■ Dataset excerpts:

══════════

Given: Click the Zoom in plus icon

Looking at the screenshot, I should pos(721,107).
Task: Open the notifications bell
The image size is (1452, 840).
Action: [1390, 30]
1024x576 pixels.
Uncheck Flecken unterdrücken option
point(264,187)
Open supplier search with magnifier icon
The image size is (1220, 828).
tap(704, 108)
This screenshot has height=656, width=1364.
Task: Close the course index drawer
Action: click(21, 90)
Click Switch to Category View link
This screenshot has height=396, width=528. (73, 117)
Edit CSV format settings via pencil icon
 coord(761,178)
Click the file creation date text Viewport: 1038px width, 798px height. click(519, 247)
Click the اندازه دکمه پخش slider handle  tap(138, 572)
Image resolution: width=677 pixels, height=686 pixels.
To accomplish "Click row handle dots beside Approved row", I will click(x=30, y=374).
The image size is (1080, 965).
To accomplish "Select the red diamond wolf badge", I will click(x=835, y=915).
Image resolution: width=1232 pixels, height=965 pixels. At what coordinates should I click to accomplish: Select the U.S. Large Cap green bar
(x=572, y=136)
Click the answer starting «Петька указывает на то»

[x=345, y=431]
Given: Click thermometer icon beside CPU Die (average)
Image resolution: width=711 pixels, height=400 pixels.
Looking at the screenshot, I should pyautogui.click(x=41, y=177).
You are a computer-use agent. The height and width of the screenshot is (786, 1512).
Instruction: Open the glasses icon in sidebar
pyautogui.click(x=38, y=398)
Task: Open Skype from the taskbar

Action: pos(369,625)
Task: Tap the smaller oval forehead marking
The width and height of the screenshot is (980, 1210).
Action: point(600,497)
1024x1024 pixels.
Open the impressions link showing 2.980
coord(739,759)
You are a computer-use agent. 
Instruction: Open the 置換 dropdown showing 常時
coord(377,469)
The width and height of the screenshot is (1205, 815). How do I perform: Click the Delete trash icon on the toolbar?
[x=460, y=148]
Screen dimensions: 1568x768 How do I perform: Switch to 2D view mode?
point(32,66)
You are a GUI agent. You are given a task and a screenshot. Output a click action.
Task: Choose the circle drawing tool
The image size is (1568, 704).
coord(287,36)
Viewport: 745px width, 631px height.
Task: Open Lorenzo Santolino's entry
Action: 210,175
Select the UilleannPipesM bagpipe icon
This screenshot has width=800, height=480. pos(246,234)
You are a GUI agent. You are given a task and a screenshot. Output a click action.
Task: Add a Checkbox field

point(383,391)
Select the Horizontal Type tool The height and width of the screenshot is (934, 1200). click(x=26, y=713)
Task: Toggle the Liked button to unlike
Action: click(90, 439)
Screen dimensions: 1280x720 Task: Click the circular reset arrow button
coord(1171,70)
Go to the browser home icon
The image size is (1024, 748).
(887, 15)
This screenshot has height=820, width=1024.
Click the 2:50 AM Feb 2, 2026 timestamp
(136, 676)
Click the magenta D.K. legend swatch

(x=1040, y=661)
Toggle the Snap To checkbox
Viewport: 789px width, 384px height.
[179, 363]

══════════

■ EXERCISE:
Return, word for word, the line containing "Instruction: Open the glasses icon in sidebar" and all lines after it through the last line of the records, and nothing else.

■ WRITTEN SOLUTION:
Instruction: Open the glasses icon in sidebar
pyautogui.click(x=38, y=398)
Task: Open Skype from the taskbar

Action: pos(369,625)
Task: Tap the smaller oval forehead marking
The width and height of the screenshot is (980, 1210).
Action: point(600,497)
1024x1024 pixels.
Open the impressions link showing 2.980
coord(739,759)
You are a computer-use agent. 
Instruction: Open the 置換 dropdown showing 常時
coord(377,469)
The width and height of the screenshot is (1205, 815). How do I perform: Click the Delete trash icon on the toolbar?
[x=460, y=148]
Screen dimensions: 1568x768 How do I perform: Switch to 2D view mode?
point(32,66)
You are a GUI agent. You are given a task and a screenshot. Output a click action.
Task: Choose the circle drawing tool
The image size is (1568, 704).
coord(287,36)
Viewport: 745px width, 631px height.
Task: Open Lorenzo Santolino's entry
Action: 210,175
Select the UilleannPipesM bagpipe icon
This screenshot has width=800, height=480. pos(246,234)
You are a GUI agent. You are given a task and a screenshot. Output a click action.
Task: Add a Checkbox field

point(383,391)
Select the Horizontal Type tool The height and width of the screenshot is (934, 1200). click(x=26, y=713)
Task: Toggle the Liked button to unlike
Action: click(90, 439)
Screen dimensions: 1280x720 Task: Click the circular reset arrow button
coord(1171,70)
Go to the browser home icon
The image size is (1024, 748).
(887, 15)
This screenshot has height=820, width=1024.
Click the 2:50 AM Feb 2, 2026 timestamp
(136, 676)
Click the magenta D.K. legend swatch

(x=1040, y=661)
Toggle the Snap To checkbox
Viewport: 789px width, 384px height.
[179, 363]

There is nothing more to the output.